The Anyscale blog post on reproducible performance metrics (Kadous et al. 2023) is a practical guide to LLM inference metrics, including many of the ones introduced in this chapter, such as TTFT, TPOT, throughput, and goodput.

The NVIDIA Hopper architecture blog post (NVIDIA 2022) provides detailed block diagrams of the H100’s SM and full-chip layout, including the memory hierarchy, tensor core organization, and the Tensor Memory Accelerator. Gu and Dao (2024) from Hazy Research gives a practitioner-oriented walkthrough of GPU memory levels with concrete bandwidth numbers at each tier, which is useful context for understanding why kernel design choices matter so much for inference performance. For a detailed empirical look at the H100’s L2 cache behavior and measured bandwidth at different access patterns, Chips and Cheese (2023) is an informative deep dive.

For GPU hardware specifics, the NVIDIA H100 datasheet (NVIDIA 2023) and the CUDA Programming Guide (NVIDIA 2024) are the authoritative references. The datasheet gives the peak throughput and bandwidth numbers used throughout this book. The programming guide covers the memory hierarchy, kernel launch mechanics, and CUDA graphs in much more detail than we do here.

The back-of-envelope analysis in this chapter follows the approach laid out by Pope et al. (2022), who provide a thorough accounting of FLOPs, memory bandwidth, and arithmetic intensity for each layer of a transformer during inference. Their paper covers both prefill and decode on TPU hardware, but the methodology translates directly to GPUs. They also cover the effects of multi-query attention, different parallelism strategies, and how the roofline picture changes as you scale model size.

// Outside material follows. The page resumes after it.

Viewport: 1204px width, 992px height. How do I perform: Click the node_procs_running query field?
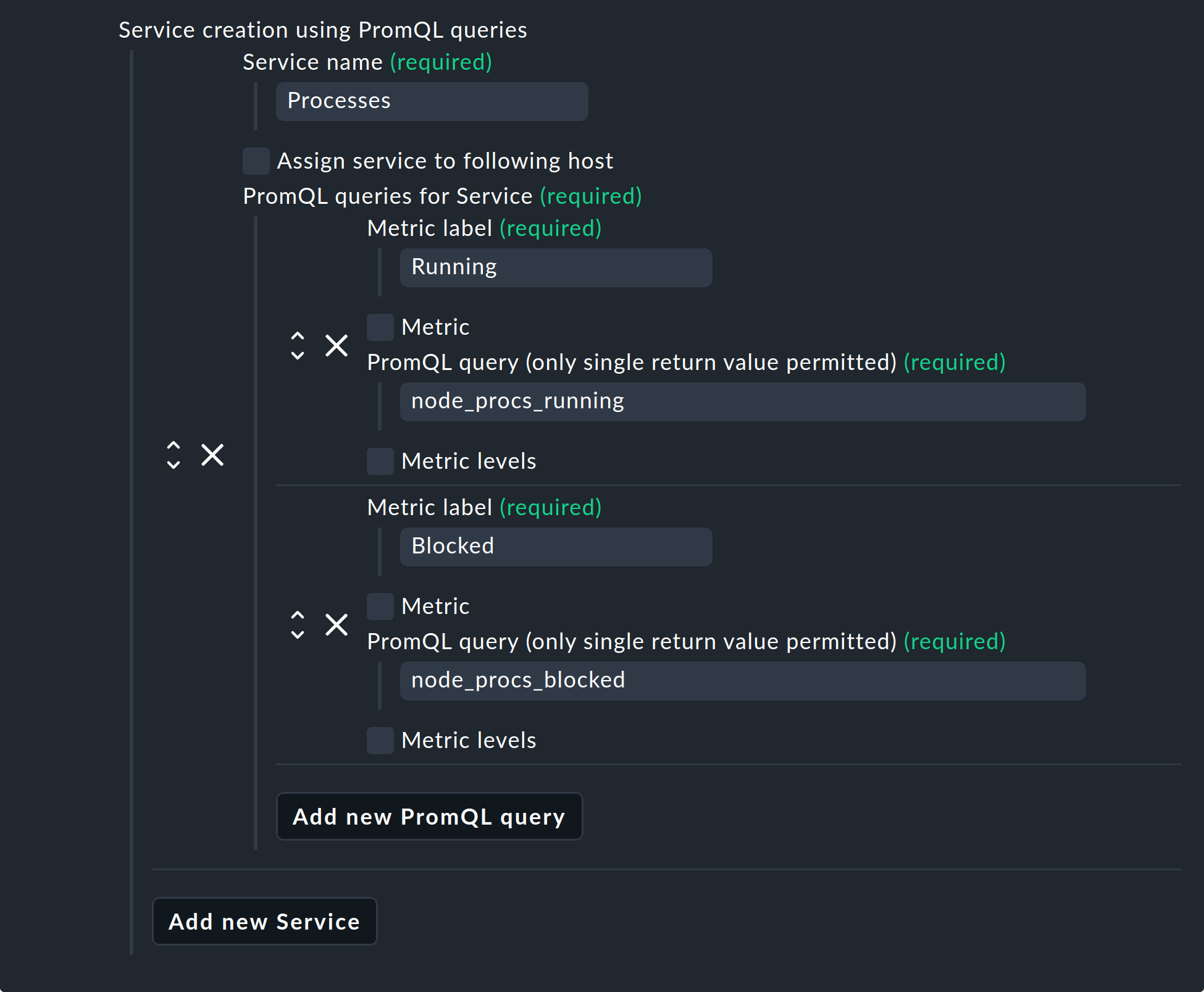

For an accessible walkthrough of counting parameters and FLOPs in transformer models, Kipply’s “Transformer Inference Arithmetic” (Chen 2022) is an excellent companion to this chapter. It works through the same kinds of calculations we’ve done here – parameter counts, memory footprints, FLOPs per layer – with clear explanations of where each number comes from.

For a broader survey of LLM inference techniques and how they fit together, Miao et al. (2023) covers the full landscape from model compression through serving system design. It’s a useful map of the territory before diving into the detailed treatments in the chapters that follow.

The roofline model was introduced by Williams et al. (2009) and remains one of the clearest frameworks for reasoning about hardware bottlenecks. Their original paper uses CPU examples, but the model applies directly to GPUs – the key insight is the same: compare arithmetic intensity against the ridge point to determine whether you’re compute-bound or bandwidth-bound.

A comprehensive, in-depth treatment of hardware performance is in “How to Scale Your Model” (Austin et al. 2025). This book primarily focuses on TPUs, with one specific chapter on GPUs. All of the concepts apply to whatever hardware you have.